Enhanced response to the inhibitory action of LY171555, a dopamine D2-agonist, on in vivo striatal dopamine release in DOCA/NaCl-hypertensive rats

Our previous studies have demonstrated that LY171555 (quinpirole), a specific dopamine (DA) D₂-receptor agonist, has a pressor effect in the conscious rat which is accompanied by increased sympathetic outflow and arginine vasopressin release. To test the hypothesis that LY171555 inhibits in vivo release of DA and its metabolites, 3,4-dihydroxyphenylacetic acid (DOPAC) and homovanillic acid (HVA), from central dopaminergic neurons of the conscious, freely moving rat by activation of presynaptic DA receptors in the central nervous system and that this mechanism may be altered in the desoxycorticosterone acetate (DOCA)/NaCl model of hypertension, we used the in vivo push-pull perfusion method to study the effect of LY171555 on central DA release in normotensive and DOCA/NaCl-hypertensive rats.

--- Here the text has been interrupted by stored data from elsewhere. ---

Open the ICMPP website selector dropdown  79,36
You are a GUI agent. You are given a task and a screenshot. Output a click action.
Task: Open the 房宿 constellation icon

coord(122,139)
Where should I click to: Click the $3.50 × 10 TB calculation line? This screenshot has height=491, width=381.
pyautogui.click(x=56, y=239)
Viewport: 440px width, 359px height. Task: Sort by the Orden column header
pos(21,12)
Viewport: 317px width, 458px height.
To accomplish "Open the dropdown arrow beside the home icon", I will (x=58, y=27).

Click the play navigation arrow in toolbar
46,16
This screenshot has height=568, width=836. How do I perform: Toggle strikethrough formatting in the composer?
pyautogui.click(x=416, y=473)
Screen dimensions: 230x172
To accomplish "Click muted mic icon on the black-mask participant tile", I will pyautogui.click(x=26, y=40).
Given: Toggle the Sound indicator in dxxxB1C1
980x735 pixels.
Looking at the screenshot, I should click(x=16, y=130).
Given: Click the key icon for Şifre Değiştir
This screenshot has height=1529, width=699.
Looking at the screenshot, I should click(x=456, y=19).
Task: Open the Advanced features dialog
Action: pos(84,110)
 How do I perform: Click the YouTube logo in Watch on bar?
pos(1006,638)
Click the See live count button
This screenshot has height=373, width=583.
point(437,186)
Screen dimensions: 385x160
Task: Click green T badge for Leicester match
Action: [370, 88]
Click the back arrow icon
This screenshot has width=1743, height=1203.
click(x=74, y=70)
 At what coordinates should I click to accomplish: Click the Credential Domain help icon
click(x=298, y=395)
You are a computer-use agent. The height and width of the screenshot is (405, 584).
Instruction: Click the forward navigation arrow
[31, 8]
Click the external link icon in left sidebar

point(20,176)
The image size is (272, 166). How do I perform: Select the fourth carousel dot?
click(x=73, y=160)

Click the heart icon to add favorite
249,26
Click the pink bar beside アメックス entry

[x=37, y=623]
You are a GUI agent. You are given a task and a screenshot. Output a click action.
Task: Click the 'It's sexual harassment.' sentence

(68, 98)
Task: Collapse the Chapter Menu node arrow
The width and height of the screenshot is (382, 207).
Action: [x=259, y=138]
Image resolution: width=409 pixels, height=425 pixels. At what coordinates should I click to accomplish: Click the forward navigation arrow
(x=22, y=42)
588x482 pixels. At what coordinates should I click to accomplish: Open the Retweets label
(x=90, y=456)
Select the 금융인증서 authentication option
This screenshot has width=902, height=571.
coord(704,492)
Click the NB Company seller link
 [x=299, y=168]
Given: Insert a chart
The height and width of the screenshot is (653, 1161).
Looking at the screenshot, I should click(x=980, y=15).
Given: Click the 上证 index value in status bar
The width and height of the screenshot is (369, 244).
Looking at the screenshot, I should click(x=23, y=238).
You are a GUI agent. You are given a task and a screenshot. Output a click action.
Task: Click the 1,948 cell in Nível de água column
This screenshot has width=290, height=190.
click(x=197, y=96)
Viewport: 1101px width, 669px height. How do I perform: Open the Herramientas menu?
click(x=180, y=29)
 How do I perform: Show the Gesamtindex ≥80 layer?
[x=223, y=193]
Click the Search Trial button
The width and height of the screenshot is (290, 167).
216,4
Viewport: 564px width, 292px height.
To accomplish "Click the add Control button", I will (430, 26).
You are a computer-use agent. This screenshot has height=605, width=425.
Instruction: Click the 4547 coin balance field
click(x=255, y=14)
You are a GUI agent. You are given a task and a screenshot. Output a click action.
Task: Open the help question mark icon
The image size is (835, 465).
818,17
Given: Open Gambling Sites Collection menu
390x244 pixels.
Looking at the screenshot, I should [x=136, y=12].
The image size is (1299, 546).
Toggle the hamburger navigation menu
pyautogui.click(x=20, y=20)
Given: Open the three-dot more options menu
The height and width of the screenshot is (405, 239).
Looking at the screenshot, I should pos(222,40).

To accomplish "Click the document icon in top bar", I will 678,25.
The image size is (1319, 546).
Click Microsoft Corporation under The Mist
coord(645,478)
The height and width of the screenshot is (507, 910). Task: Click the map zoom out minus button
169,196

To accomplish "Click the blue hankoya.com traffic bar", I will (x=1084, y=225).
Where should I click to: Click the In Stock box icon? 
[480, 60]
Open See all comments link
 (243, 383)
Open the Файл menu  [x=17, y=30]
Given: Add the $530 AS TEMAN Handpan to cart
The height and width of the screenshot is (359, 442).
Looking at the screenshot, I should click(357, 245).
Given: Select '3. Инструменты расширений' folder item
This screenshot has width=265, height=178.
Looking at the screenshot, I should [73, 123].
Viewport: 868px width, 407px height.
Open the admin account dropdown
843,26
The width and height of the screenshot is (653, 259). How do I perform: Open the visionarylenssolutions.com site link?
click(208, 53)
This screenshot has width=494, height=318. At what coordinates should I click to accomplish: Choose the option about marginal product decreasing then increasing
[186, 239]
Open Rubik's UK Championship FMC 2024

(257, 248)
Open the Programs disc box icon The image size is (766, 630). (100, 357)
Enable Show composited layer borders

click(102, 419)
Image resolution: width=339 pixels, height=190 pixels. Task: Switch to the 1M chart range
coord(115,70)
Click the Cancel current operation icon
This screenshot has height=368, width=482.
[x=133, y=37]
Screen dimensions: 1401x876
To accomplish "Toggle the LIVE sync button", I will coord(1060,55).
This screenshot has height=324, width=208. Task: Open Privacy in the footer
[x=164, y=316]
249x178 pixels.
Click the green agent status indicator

Levels of the DOPAC and HVA were measured in striatal perfusates by HPLC before and after administration of LY171555 (1 mg/kg, i.v.) of conscious, unrestrained 4-week DOCA/NaCl hypertensive and uninephrectomized H₂O control rats. There were no significant differences in basal striatal HVA (80 ± 12 vs 89 ± 11 pg/min; DOCA/NaCl vs control) or DOPAC levels (37 ± 5 vs 17 pg/min; DOCA/NaCl vs control) during the entire 240-min collection period. LY171555 significantly reduced HVA and DOPAC levels in perfused striatum in both normotensive control and DOCA/NaCl-hypertensive rats. The LY 17555-induced suppression in HVA levels was significantly greater in DOCA/NaCl rats (Δ = 60.7 ± 3.6%) than in H₂O controls (Δ = 49.0 ± 3.5%, P < 0.05). Pretreatment with metoclopramide (10 mg/kg, i.v.), a specific central and peripheral DA D₂-receptor antagonist, completely blocked the suppressive effects of LY171555 on HVA and DOPAC levels. These observations provide direct evidence for the presence of functionally significant presynaptic inhibitory DA D₂-receptors which modulate dopaminergic neuro-transmission in the striatum of conscious, freely moving rats. This regulatory mechanism appears to be altered in the DOCA/NaCl model of hypertension. These results support the concept that DOCA/NaCl-hypertensive rats have altered central dopaminergic activity.